10 Cardinal Sins in Surgery Center Design

Lee Chester, a healthcare architect and vice president of L3 Healthcare Design in Altamonte Springs, Fla., lists 10 cardinal sins in ambulatory surgery center design.

 

1. Obsession with a small footprint. Many people assume the smallest footprint makes for the most efficient ASC. "In fact, flow and proper balance between pre-op treatment and recovery appropriate to the specialty yields the most cases in the least amount of time," Mr. Chester says.

 

2. Assuming every square foot costs the same. While investors rightly need to guard against creating too much space, particularly in the expensive OR, some spaces cost relatively little and should not be scanted on. These spaces include storage, business office and instrument processing spaces. "Lack of enough space here is generally the most direct cause of citations," Mr. Chester says.

 

3. Not getting other perspectives. If surgeon-owners don't get input from other members of the ASC staff, the design may skimp on features they are not directly involved in, such as sterilization, storage and business office requirements. "When you design, you have to walk in a lot of people's shoes," Mr. Chester says.

 

4. Too few sterilizers. Surgeon-owners unfamiliar with the sterilization process are likely to skimp on the number of sterilizers, with drastic consequences for ASC efficiency. "If you plan for just one sterilizer, it slows down everything," Mr. Chester says. "You are constantly having to wait for sterilization to catch up."

 

5. Too little storage space. Surgeon-owners may allow too little storage space in the pre-op and post-op storage areas. Adequate storage is necessary not just for nurses' supplies but also for a variety of creature comforts of patients who have to endure long waits there.

 

6. Cramped business office. Surgeon-owners underestimate how many people are needed in the business office and give each one too little space to work in. They may fit business staff into Dilbert-like cubicles with small desks that have no room to spread out claims-processing paperwork. "These cramped conditions can create a great deal of turnover," Mr. Chester says. He would ban cubicles and break up business staff into two rooms, one for insurance and another for the medical records.

 

7. Ignoring staff needs. "Enhancing the work environment is the one factor that can most easily be accomplished," Mr. Chester says, "and yet this is very often overlooked." Designers can often meet staff needs with very little effort, such as introducing some natural light and ordering ergonomic seating. "Nurses may have a 10-hour shift in recovery," he says. "Do they want to work in a cave?"

 

8. Not leaving room for expansion. If volume grows, the ASC needs room to expand. But when a self-standing surgery center is placed on a tiny plot of land, it becomes "landlocked," with no room to grow. And an ASC in an office building is "plan-locked" if it cannot add ORs within its sterile zone. "You should always be planning how you are going to grow," Mr. Chester says.

 

9. Looking institutional. Warm, happy, personal environments have a dramatic effect on patients. "When you have access to an amazing array of finish materials and patterns, allowing an institutional look is really an unforgivable sin," Mr. Chester says.

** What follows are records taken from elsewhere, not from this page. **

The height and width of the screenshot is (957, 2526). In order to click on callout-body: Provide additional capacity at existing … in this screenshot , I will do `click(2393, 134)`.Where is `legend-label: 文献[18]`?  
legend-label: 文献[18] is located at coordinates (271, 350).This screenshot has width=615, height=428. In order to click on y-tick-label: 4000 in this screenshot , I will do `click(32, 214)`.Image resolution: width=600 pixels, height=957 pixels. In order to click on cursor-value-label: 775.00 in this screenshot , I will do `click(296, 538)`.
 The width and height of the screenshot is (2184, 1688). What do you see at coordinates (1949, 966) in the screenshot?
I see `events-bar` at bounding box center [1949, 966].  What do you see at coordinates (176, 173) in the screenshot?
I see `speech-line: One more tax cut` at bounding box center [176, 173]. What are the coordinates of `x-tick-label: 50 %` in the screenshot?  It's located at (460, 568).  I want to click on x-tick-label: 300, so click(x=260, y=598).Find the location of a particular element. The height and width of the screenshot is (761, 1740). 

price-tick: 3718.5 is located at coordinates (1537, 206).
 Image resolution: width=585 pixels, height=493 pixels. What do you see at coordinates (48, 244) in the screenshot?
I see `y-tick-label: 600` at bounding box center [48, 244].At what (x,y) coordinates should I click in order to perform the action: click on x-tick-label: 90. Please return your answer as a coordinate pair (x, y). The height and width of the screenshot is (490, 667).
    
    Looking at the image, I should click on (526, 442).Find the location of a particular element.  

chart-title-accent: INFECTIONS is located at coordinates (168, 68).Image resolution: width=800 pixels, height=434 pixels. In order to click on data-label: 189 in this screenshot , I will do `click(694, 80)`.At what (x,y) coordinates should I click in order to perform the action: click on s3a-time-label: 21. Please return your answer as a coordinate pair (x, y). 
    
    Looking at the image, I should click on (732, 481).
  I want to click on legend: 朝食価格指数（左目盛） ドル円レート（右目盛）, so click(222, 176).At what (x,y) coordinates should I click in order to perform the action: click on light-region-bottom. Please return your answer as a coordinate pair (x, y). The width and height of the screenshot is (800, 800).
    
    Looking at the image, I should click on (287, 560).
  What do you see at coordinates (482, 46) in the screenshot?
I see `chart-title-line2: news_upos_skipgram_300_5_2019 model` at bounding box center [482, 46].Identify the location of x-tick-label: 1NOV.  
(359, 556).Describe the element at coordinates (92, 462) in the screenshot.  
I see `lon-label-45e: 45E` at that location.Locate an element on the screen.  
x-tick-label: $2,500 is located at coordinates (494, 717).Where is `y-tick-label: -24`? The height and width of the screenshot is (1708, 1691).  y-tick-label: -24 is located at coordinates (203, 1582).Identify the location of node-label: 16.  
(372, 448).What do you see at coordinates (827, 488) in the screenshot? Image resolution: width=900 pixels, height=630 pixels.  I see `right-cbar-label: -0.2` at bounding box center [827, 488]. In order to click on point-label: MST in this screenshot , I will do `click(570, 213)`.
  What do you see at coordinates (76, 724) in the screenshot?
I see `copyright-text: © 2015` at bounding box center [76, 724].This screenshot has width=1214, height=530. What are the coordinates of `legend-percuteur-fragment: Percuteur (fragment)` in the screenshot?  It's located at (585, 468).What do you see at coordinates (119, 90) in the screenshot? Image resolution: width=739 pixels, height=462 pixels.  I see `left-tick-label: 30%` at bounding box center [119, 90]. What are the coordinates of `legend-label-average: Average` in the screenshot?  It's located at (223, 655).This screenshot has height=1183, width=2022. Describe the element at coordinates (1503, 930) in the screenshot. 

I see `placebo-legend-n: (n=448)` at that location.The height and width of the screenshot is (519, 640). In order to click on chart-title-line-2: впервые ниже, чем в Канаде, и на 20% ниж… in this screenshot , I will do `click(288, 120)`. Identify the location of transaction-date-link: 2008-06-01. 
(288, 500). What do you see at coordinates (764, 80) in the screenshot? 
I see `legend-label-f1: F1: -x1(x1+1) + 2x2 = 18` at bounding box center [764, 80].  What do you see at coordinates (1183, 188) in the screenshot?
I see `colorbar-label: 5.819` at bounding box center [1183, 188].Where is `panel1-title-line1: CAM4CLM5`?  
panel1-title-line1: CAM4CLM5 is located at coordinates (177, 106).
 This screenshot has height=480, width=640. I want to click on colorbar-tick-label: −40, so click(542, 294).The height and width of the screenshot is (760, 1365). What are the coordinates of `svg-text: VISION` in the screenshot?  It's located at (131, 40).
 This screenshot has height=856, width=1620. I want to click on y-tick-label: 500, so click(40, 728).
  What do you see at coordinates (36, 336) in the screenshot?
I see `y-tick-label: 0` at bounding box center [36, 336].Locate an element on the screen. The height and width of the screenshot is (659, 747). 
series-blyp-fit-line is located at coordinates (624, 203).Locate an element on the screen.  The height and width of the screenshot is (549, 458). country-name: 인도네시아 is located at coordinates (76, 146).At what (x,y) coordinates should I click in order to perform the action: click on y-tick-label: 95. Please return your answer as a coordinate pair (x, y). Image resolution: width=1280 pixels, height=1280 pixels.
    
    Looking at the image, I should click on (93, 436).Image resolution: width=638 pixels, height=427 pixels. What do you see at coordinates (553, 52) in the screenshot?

10. Not noting specialty differences. "We often see the mistaken assumption that an ASC designed for one specialty efficiently serves another," Mr. Chester says. In fact, each specialty has a different patient flow that affects design. For example, ophthalmology takes 15 minutes of surgery and 30 minutes recovery, so there are two patients in recovery for each one in surgery. The recovery time for spine, on the other hand, is about the same as the operating time, so patients don't stack up in recovery. However, spine patients need more room in the recovery area.